Sejejak Kenangan: MENJADI ANAK KESAYANGAN



SIMFONI “Jika kamu susah janganlah merasa pilu karena ada Allah tempat mengadu. Jika kamu gagal janganlah berputus asa karena ada Allah tempat meminta. Jika kamu bahagia janganlah menjadi lupa karena hanya Allah tempat memuja. Sungguh Allah mengetahui apa yang ada di dalam hatimu.” Kira-kira apakah ada hubungannya simfoni dengan cerita di bawah ini? Simak terus yaa :3
Hei, anak aneh yang akan kuceritakan di sini barangkali bisa kusebut ukhti paling aneh di antara kami (dua belas akhwat yang ketjeehhh badai :v) pasalnya penampilannya sama sekali tidak mencerminkan bagaimana orang-(sikap dan sifat)-nya B).

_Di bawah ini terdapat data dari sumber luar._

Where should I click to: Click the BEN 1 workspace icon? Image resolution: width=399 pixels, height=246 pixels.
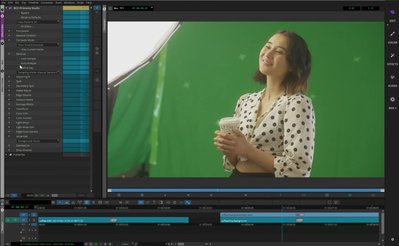[x=392, y=99]
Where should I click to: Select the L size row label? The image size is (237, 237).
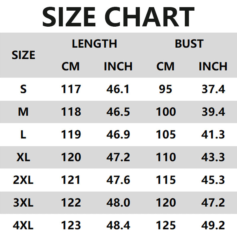pyautogui.click(x=23, y=134)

Kalau aku bilang secara kasar “sumpah koen asline koyok ngene? :v”. Kalau tak percaya silahkan buktikan sendiri :3 pasti akan kaget setengah hidup kalau kamu bertemu dengannya (tentunya bukan pada pandangan pertama :v). Hayooo sudah bisa menebak belum cerita siapa yang kutulis kali ini? Yap, satu clue yang jelas adalah dia mirip denganku (mirip apanya? :D). Jadi begini, kami berdua sebenarnya sama, sama-sama punya adek perempuan berjarak satu tahun di bawah kami (iyalah, pasti jarak usia adek itu di bawah kita kalau di atas kita namanya kakak :v). Sifat adek kami (adekku dan adek si ukhti) pun mirip,  *kalau ini hanya aku yang tahu karena si ukhti dan adek perempuannya belum pernah bertemu dengan adekku namun berkali-kali bahkan sering aku bertemu dengan adeknya si ukhti B). Bedanya adek yang berjarak satu tahun itu adalah adek si ukhti satu-satunya sedangkan aku masih punya beberapa adek lagi (ini ceritanya promosi sekalian :v).
“Kak, aku bingung ya kenapa semua temanku itu selalu cocok sama adekku? Tapi kalau teman adekku tidak selalu cocok denganku?” ia memotong kesunyian kami berdua kala itu. “Hahaha, ya gak apalah~.” aku hanya memberikan jawaban dengan tertawa. Pasalnya perempuan itu tidak butuh jawaban atas pertanyaan retorisnya, ia hanya butuh dukungan dan persetujuan :3 (aiihhh apalah~ jadi nyantumin teori psikologis begini :v). “aku juga sama kok ;)” lanjutku mengakhiri percakapan kami. Pokoknya begitulah curhatnya suatu hari. Well, seorang adek memang sangat senang berteman dengan teman-teman kakaknya, karena dia merasa disayang dan diperhatikan oleh sekitarnya. Begitulah. Tapi itu sepengamatanku sih :D.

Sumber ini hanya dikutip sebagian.